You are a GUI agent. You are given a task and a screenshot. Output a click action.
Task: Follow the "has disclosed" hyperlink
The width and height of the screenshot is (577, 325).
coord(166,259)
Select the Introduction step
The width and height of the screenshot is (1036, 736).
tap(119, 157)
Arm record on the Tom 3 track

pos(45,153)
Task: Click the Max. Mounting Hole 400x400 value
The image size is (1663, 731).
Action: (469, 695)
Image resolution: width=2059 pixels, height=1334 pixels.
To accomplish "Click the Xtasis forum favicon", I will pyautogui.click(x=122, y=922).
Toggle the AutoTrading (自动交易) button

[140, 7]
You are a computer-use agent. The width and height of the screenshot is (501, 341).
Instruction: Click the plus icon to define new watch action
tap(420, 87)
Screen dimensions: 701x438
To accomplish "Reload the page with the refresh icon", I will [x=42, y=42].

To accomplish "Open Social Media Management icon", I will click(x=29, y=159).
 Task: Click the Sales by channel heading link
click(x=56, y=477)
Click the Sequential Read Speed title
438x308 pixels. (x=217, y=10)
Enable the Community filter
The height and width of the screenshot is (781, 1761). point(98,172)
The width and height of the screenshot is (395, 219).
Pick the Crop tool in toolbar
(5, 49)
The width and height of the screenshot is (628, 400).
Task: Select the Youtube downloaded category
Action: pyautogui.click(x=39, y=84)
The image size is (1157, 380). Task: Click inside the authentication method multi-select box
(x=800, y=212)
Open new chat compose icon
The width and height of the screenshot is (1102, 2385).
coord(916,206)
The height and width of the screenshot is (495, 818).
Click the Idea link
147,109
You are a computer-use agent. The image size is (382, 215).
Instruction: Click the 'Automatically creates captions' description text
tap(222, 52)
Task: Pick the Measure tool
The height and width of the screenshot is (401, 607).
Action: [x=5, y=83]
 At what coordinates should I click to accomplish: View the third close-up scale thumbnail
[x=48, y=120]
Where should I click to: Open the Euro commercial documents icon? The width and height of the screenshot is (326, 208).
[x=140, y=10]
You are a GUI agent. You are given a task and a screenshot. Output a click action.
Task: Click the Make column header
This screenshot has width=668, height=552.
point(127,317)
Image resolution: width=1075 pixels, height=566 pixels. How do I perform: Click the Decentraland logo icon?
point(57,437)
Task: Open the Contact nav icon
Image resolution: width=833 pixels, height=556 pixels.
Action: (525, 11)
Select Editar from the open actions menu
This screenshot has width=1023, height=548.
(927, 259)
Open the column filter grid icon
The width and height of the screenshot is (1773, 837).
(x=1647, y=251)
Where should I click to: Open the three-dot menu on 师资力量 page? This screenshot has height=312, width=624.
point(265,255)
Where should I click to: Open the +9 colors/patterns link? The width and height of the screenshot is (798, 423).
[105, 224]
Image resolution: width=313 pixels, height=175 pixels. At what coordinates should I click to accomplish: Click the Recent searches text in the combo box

▸ Work instructions:
Gather every line of the records above that contains the string "resolution", where case counts, and copy each of those lines in full.

▸ Exercise response:
Image resolution: width=2059 pixels, height=1334 pixels.
Image resolution: width=1075 pixels, height=566 pixels. How do I perform: Click the Decentraland logo icon?
Image resolution: width=833 pixels, height=556 pixels.
Image resolution: width=313 pixels, height=175 pixels. At what coordinates should I click to accomplish: Click the Recent searches text in the combo box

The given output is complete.